Maddin does more than flashy cinematic tricks to channel the surreal. He creates atmosphere in subtler ways as well. The voices are warped or have a strange flat quality with no echo, like early talkies. Jason Staczek’s orchestral score seems to emerge from another dimension. The instruments vary from horns to piano to vibes. They play dynamic melodies that sometimes warp and stretch and do not always gibe with the images. Sometimes they seem to emit from some distant radio, off-screen.

The setting of a large home with many rooms makes for the ideal setting for Ulysses’ quest to return to his wife and sons. Rooms in dreams are symbolic of the unconscious, and distances covered by Ulysses inside the home seem extended beyond earthbound physics. He arrives carrying a drowned woman over his shoulder, Denny (Brooke Palsson). It takes a long time for him to cover the ground between the front door into the dining area where a host of gangsters and hostages await him. Though Denny is blind, she provides a psychic guide for him through the home. The home feels labyrinthine, as the quest continues from room to room and encounter to encounter. Ulysses also carries his son Manners (David Wontner), who spends most of the film gagged and bound to a chair. There is even a swampy garden secluded among the interior’s twists and turns, where more traumas lurk buried under a pond of murky water.

Though it plums some dark depths of the psyche, Keyhole still has room for humor. At one point in his quest, Ulysses is weighed down by carrying a stuffed wolverine named Crispy. Maddin glazes over the de rigueur phallic symbol in a witty moment as Denny leads Ulysses down a hall. They approach a small erect penis protruding out of a wall. “Cyclops ahead,” deadpans the girl.

“That penis is getting dusty,” notes Ulysses matter-of-factly, as he passes it by.

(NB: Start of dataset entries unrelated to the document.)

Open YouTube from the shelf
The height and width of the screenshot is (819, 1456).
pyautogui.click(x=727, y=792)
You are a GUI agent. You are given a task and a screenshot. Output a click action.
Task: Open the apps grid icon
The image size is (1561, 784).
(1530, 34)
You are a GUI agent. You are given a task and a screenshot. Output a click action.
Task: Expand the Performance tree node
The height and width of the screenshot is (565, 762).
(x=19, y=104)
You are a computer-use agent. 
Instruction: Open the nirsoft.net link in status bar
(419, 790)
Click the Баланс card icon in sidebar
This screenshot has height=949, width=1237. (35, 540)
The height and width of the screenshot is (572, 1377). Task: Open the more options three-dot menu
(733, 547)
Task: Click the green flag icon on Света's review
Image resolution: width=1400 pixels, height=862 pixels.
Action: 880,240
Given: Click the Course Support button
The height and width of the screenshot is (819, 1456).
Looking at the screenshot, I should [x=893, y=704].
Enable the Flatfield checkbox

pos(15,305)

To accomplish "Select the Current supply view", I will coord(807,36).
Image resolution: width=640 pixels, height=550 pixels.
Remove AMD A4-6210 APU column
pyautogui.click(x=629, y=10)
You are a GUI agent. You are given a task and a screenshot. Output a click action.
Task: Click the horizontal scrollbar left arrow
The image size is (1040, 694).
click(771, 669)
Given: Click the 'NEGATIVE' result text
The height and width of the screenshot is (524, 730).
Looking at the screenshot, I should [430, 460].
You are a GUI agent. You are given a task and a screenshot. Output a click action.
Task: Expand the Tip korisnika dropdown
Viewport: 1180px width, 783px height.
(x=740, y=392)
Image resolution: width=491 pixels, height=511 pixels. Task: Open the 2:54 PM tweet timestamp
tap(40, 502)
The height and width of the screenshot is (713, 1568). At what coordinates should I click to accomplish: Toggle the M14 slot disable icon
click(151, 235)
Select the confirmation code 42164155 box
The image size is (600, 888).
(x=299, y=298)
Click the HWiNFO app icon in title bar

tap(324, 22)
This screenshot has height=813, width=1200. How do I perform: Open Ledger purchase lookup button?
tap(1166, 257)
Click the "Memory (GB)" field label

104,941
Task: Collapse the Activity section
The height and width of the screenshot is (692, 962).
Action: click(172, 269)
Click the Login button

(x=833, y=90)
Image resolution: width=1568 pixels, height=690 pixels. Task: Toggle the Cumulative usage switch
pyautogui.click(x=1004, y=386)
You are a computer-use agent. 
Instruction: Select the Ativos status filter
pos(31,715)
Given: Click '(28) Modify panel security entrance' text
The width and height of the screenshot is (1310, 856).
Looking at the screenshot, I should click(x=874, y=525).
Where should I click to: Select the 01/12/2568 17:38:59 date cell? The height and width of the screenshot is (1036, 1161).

The actors serve the film well. Their faces are filled with mystery and sometimes a subtle befuddlement. Maybe they are trying to make sense of the dialogue, which still works for this film that explores the dream world even better and more honestly than Inception. Sure, the film seems incongruous, as its logic, like the best dreams, never allows the viewer any insight toward where it is headed. Maddin constantly changes the rules of the narrative. By doing so, he heightens and maintains the mystery throughout the film as marvelous sequences parade by. No one should expect any concrete, definitive answers in a film by Guy Maddin, just a bold and confident expression of the complexity of human relationships. Keyhole captures the Maddin tradition well and exploits the potency of cinema as the physical, temporal manifestation of dreams.

Hans Morgenstern

Keyhole is Rated R and runs 94 min. Opens Friday, May 25, at 7 p.m., at the  Miami Beach Cinematheque, which hosted a preview screening for the purposes of this review. It opens at the same time in the Miami area at the University of Miami’s Cosford Cinema. It is also currently showing at select theaters across the US.